I need to write unit tests (and most importantly, i'm being asked to get code coverage) for this controller.

public class MyController : Controller
{
    public async Task<ActionResult> Index()
    {
        ViewBag.Title = "Home Page";
        var httpClient = new HttpClient();
        var json = await httpClient.GetStringAsync(ConfigurationManager.AppSettings["MyCustomAPI"]);
        var tasks = JsonConvert.DeserializeObject<List<MyObject>>(json);
        return View(tasks);
    }
}

I've been reading ideas for two days about this but i can't wrap my head around it.

I've been considering injecting the HttpClient like this:

    private readonly HttpClient _httpClient;

    public TasksController(HttpClient httpClient)
    {
        _httpClient = httpClient;
    }

But it's probably not a good idea to pass an HttpClient in the controller constructor.

Then i've been following this guide that uses FakeItEasy but i couldn't adapt this solution to my requirements.

How should i proceed for testing this?

1
  • First of all, see this post: codereview.stackexchange.com/questions/69950/… regarding creating a new HttpClient all the time. Second, you could abstract the HttpClient work into an interface, then inject that interface into the controller, that way you'd be able to mock it up for testing. Commented Apr 11, 2018 at 17:25

1 Answer 1

2

Extract your http work into an interface and inject an implementation of that interface into your controller.

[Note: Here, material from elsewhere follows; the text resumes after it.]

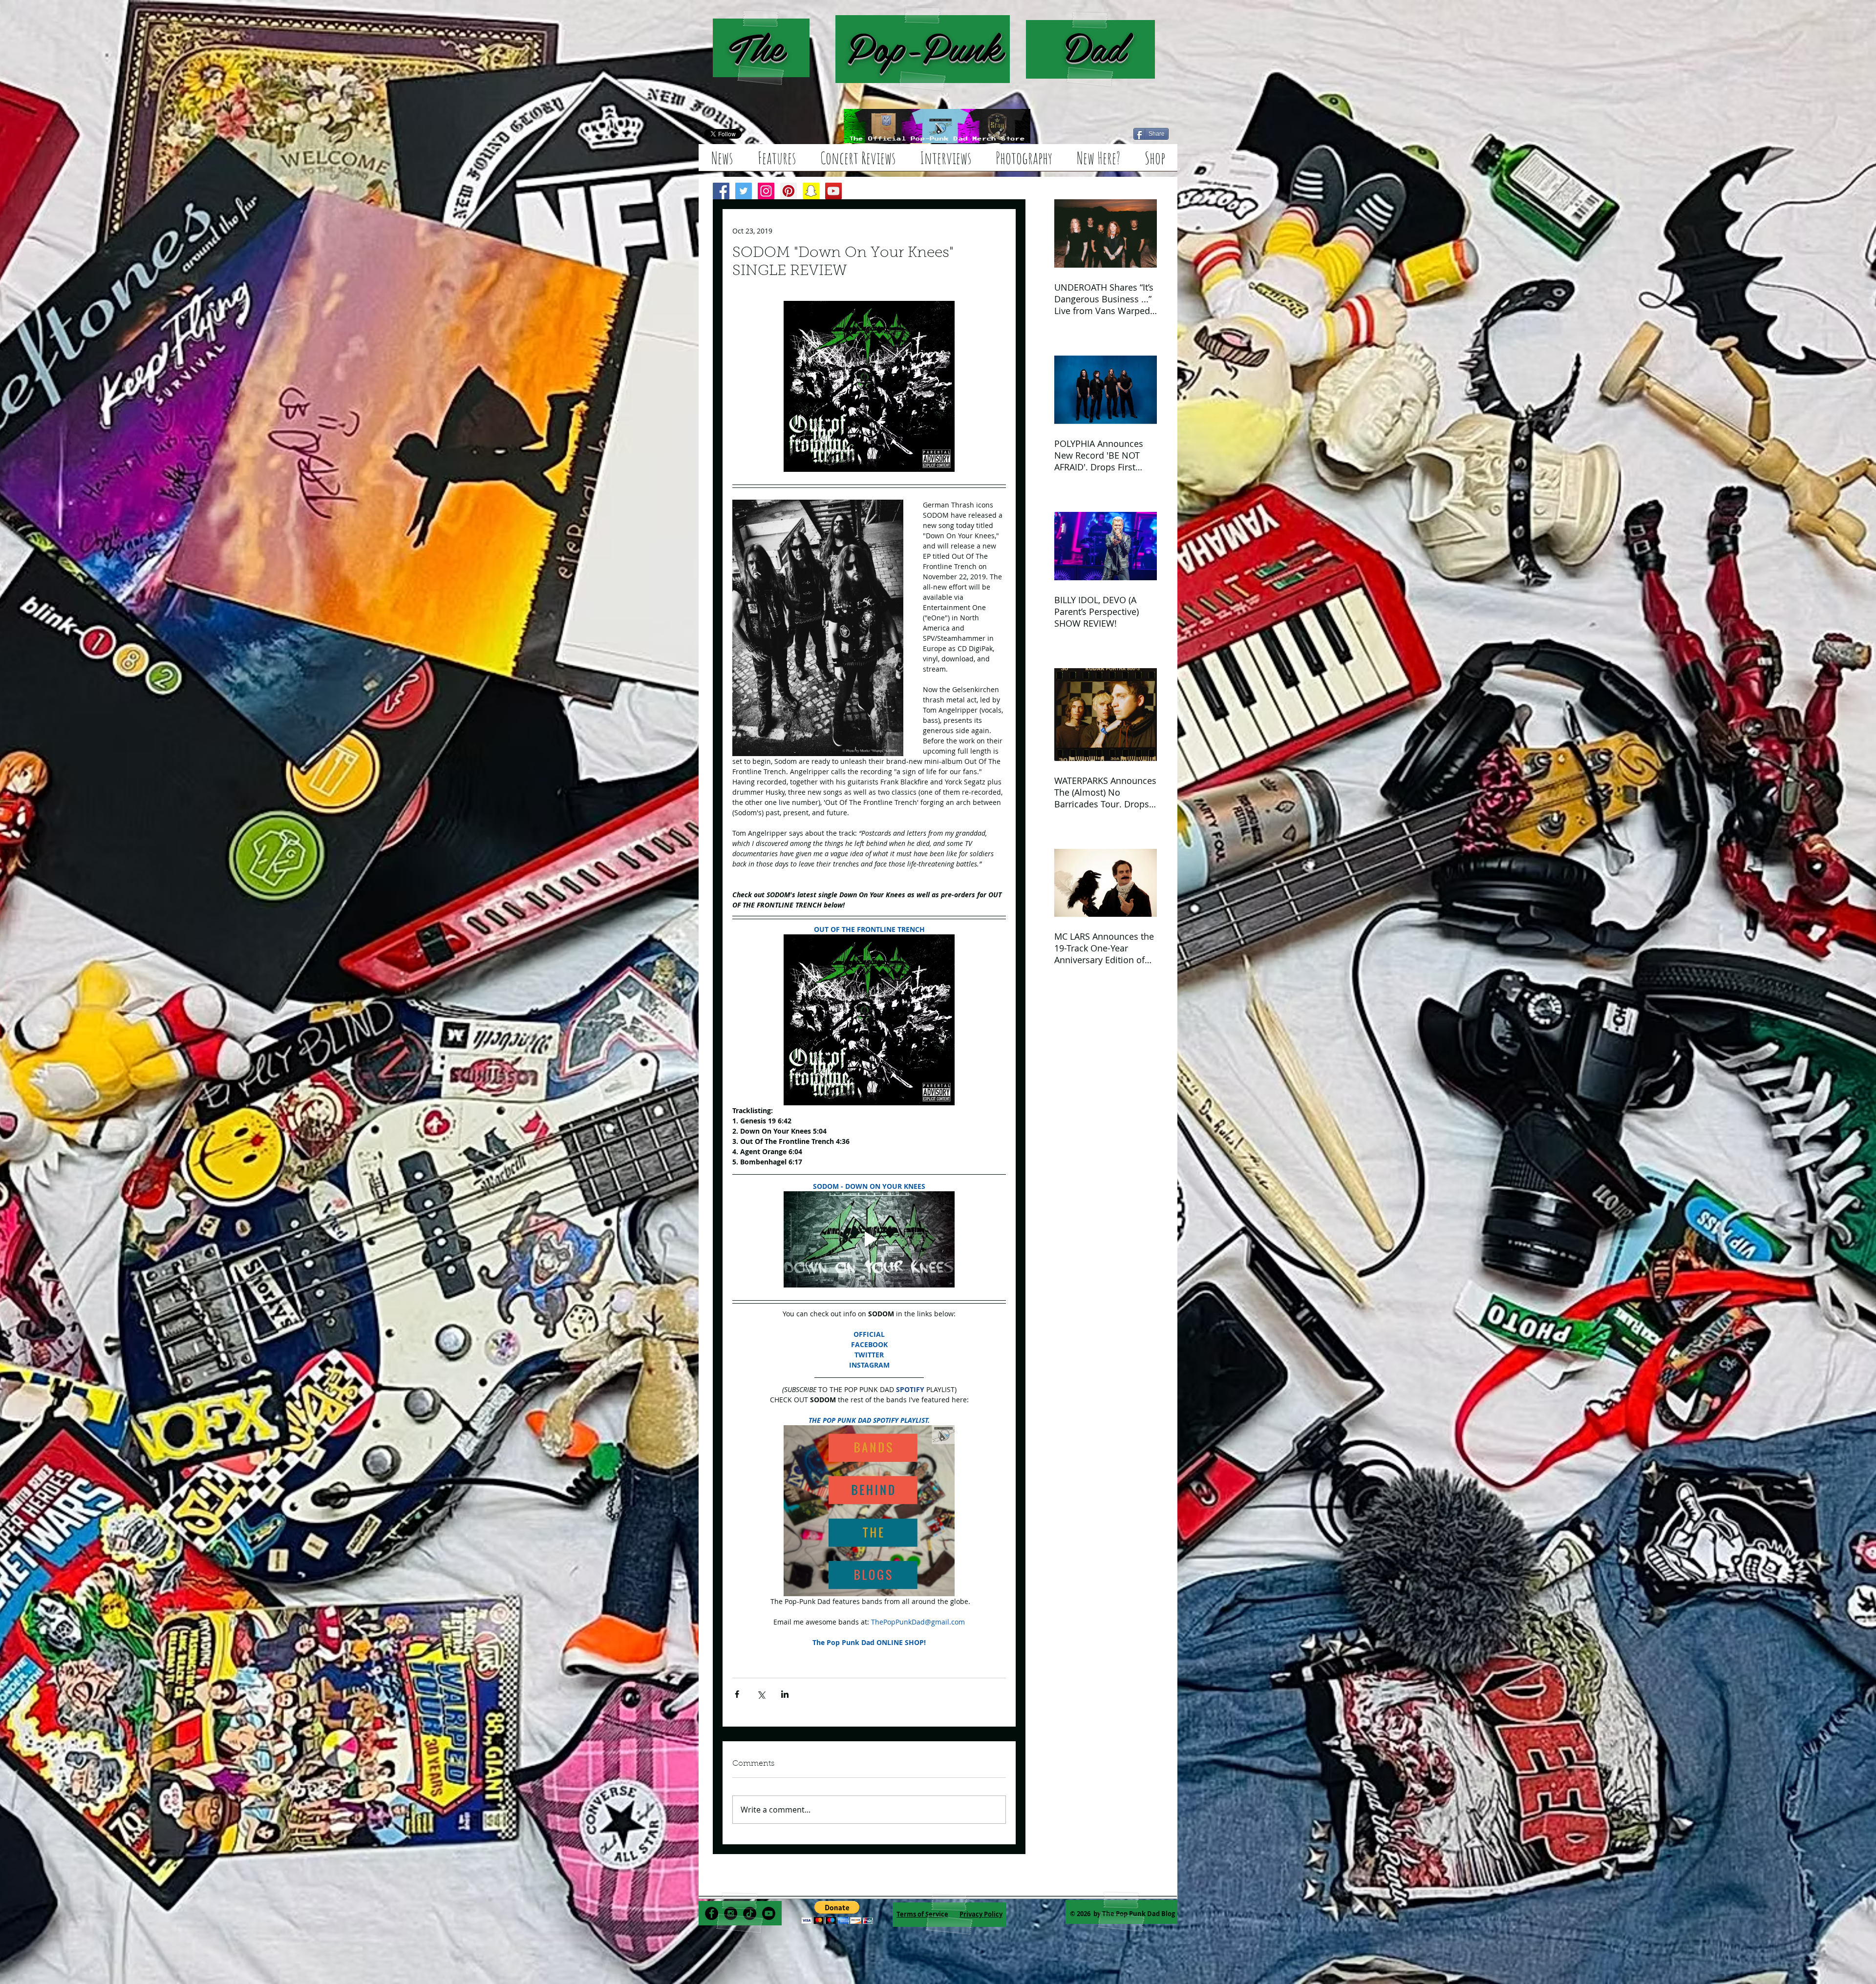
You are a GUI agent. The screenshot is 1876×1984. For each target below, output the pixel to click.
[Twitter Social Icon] (743, 191)
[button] (837, 1912)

public interface INetworkService {
  Task<List<MyObject>> GetThingsAsync(string api);
}

public class HttpNetworkService : INetworkService {
  private readonly HttpClient Client;
  public HttpNetworkService(HttpClient client) {
    Client = client;
  }

  public Task<List<MyObject>> GetThingsAsync(string api) {
    var json = await Client.GetStringAsync(api);
    return JsonConvert.DeserializeObject<List<MyObject>>(json);
  }
}

public class TestNetworkService : INetworkService {
  public Task<List<MyObject>> GetThingsAsync(string api) {
    return Task.FromResult(new List<MyObject> { /*build out your mock result here*/ });
  }
}

public class MyController : Controller {
  private readonly INetworkService NetworkService;
  public MyController(INetworkService svc) {
    NetworkService = svc;
  }

  public async Task<ActionResult> Index() {
    ViewBag.Title = "Home Page";
    var tasks = await NetworkService.GetThingsAsync(ConfigurationManager.AppSettings["MyCustomAPI"]);
    return View(tasks);
  }
}

Now when you test you can sub in a test version of the INetworkService that doesn't actually perform any networked IO. Additionally, as mentioned in the comment, you should share a single HttpClient instead of creating new ones all the time, that client could be injected into the real INetworkedService implementation.